Ricavato da un unico tronco di legno di noce, a esclusione delle due braccia assemblate al corpo, il Crocifisso di San­ta Chiara di Camerino, sembra essere effigiato nel momento esatto del trapasso, col volto agonizzante, reclina­to leggermente verso sinistra, con gli occhi semiaperti da cui sgorgano lacri­me di resina e con la bocca dischiusa, marcata da labbra livide, oltre le quali s’intravedono la dentatura bianca e la lingua. La corona di spine è realizzata con tre corde intrecciate, ingessate e di­pinte di verde, sulle quali sono state ap­plicate delle vere spine di biancospino. Il corpo eburneo del Cristo, elegante­mente tornito nelle muscolature, è coperto sull’inguine da un candido perizoma, decorato “a pennello” con fiori di car­do stilizzati. Sulle gambe, sul torso e sulle braccia lo scultore ha rea­lizzato delle vene a rilievo, che sono sta­te poi evidenziate in alcuni casi attraverso un leggero trat­to di colore. Nel 1489 la bottega di Domenico Indivini era al lavoro per le clarisse di Ca­merino nella realizzazione di quel co­ro che, per qualità esecutiva e com­plessità iconografica, dobbiamo con­siderare secondo solo a quello della basilica superiore di Assisi. Non può essere esclusa dunque la possibili­tà che la realizzazione del coro di San­ta Chiara sia stata anche l’occasione per ricevere la commissione del Croci­fisso, da porre sull’altare maggiore della chiesa.

 

Coro ligneo

Il Coro ligneo del convento di Santa Chiara a Cameri­no è realizzato da Domenico Indivini, che lo firma e lo data nel 1489. Recentemente restaurato risulta formato da 29 stalli nel­l’ordine superiore e 16 in quello infe­riore. Quelli dell’ordine superiore constano di due specchi intarsiati, uno di dimensioni maggiori svilup­pato in orizzontale, contornato da una cornice liscia, l’altro più piccolo e di andamento orizzontale, che fun­ge da postergale e che è analogo ai postergali che ornano gli stalli infe­riori. Ogni stallo è separato dal suc­cessivo da imponenti braccioli trilo­bati, abbelliti da pomelli e da sempli­ci fiancate costituite da una voluta scanalata, decorata da un rosoncino intagliato nell’occhiello. La trabeazione ripristinata in seuigo t al restauro, sorretta da mensole a volute, riporta a tarsia la bella iscri­zione di dedica “ORANTES ANCILLE DEI MEMENTOTE MEI. OPUS DOMINI­CI SEVERINATIS 14x9”, con la quale Indivini, nel momento stesso in cui tramanda il proprio nome e la me­moria dell’opera da lui compiuta, in­vita le suore a ricordarsi di lui nella preghiera. Fin da subito il coro è stato ricondotto alla committenza di Giulio Cesare Varano, il cui stemma e mono­gramma compaiono in tre degli spec­chi intarsiati maggiori.
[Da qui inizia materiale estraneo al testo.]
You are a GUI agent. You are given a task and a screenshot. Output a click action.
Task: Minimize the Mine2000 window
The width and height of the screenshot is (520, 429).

Accanto a motivi decorativi pre­valentemente composti da vasi con cornucopie, delfini e uccelli e al monogramma di Gesù, compaiono figura­zioni che si trovano esclusivamente nell’opera camerinese e sono state in­terpretate alla luce degli scritti della beata Battista Varano, badessa del mo­nastero e grande personalità di mistica e scrittrice.

Le immagini più volte repli­cate del calice con i simboli della Pas­sione - croce, corona di spine, chiodi, corde, flagello, lancia e spugna -, del vaso di fiori con tre gigli, del cuore di Gesù legato da corde e sovrastato dai medesimi simboli del suo supplizio, risultano come l’espressione figurata delle ardenti parole profuse dalla bea­ta in opere come i Dolori mentali di Gesù e la Vita Spirituale, per descrive­re le proprie esperienze religiose, do­minate dalla devozione a Cristo e dal­la condivisione nella propria carne dei dolori patiti dal Redentore.

Il coinvolgimento in prima persona di Giulio Cesare Varano e del­la figlia è comprovato da una quietanza di pagamento effettuata l’11 luglio 1488 dal sindaco di Santa Chiara per 120 ducati, incassati dietro autorizzazione di Varano e in parte versati da sor Baptista, ed esplicitamente destinati alla realizzazione del coro “da farsi” nel monastero. Domenico Indivini, realizza a Santa Chiara un’opera monumentale per l’imponenza del materiale e delle forme, solide e semplici, e classica per il rigore geometri­co della struttura, per la grammatica anticheggiante delle paraste, dei capi­telli corinzi e della trabeazione, che lo rende a quella data “forse il più aulico oggetto ‘all’antica’ della città”.